Dow, which spent about $1.7 billion on R&D in 2010, says its innovation engine has generated more than $400 million in earnings since 2009, when the company acquired Rohm and Haas. It expects those earnings to reach $1 billion by 2012 and $2 billion by 2015.

Frederick J. Palensky, 3M’s chief technology officer, says the Thomson Reuters report highlights the value and importance of innovation and that 3M’s inclusion in it “is a good recruiting tool for us.” In 2010, 3M spent $1.4 billion on R&D.

Only two pharmaceutical companies, Bayer and Bristol-Myers Squibb, made the list.
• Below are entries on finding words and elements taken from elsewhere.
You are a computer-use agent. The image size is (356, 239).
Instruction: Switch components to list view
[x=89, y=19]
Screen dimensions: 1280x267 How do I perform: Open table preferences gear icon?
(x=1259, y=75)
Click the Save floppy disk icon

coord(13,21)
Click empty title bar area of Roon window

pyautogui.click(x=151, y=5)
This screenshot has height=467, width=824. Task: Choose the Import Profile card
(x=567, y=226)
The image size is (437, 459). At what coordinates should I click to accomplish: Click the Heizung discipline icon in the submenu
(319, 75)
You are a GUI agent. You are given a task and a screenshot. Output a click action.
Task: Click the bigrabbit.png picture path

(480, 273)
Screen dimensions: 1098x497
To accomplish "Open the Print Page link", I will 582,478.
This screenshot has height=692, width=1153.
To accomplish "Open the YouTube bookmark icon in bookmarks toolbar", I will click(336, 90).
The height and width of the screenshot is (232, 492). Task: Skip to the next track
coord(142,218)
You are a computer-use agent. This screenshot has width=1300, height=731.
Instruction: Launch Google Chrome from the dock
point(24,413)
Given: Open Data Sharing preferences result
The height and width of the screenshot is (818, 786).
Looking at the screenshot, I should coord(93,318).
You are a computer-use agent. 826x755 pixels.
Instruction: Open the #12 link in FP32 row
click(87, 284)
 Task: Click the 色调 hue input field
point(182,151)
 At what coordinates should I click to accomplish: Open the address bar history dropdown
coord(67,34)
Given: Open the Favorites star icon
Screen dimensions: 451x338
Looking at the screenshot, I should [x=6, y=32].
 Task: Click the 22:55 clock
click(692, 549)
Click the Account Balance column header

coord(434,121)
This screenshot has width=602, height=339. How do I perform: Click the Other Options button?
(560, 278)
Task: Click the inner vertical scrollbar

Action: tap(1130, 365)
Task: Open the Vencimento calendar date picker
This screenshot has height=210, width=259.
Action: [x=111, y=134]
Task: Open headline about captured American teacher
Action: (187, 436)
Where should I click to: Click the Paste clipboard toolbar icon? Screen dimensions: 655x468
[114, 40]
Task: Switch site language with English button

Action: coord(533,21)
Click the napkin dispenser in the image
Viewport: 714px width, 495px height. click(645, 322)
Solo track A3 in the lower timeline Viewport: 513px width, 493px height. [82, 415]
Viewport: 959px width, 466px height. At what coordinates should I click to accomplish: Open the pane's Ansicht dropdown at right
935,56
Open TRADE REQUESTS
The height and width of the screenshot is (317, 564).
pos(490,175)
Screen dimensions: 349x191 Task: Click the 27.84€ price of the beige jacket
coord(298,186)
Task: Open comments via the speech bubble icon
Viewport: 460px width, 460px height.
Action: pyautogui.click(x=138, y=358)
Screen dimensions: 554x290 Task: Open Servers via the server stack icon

Stembridge suggests that an ebbing in the new drug pipeline and a shift to small biotech firms as the drug industry’s innovation source are possible reasons so few major pharma firms made the list.

Criteria for the top 100 were stringent. “There’s more to innovation than just sheer numbers,” Stembridge explains.

To create the list, Thomson started with firms that were granted 100 or more patents between 2008 and 2010. It then applied other measures, including whether firms patented their latest advances with U.S., Chinese, Japanese, or European authorities and whether patents were cited by other companies when patenting their inventions.

Interestingly, no Chinese firm was on the list. Although Chinese companies are poised to file more patents this year than firms in other countries, most Chinese companies patent their inventions only in China. Fewer than 6% of patents awarded in China are filed in other countries, Stembridge observes.

In addition, very few Chinese patents are cited in patents awarded to others. Thomson Reuters puts a weight of 50% on influence when calculating the importance of a patent. “Although China is leading the world in patent volume,” the report says, “quantity does not equate to influence and quality.”

Perhaps China is too recent a player in developing and applying for patents at this point, Stembridge says. Or perhaps most Chinese firms have chosen for now to focus on domestic markets. In any case, he expects China will be a more significant innovator in years to come.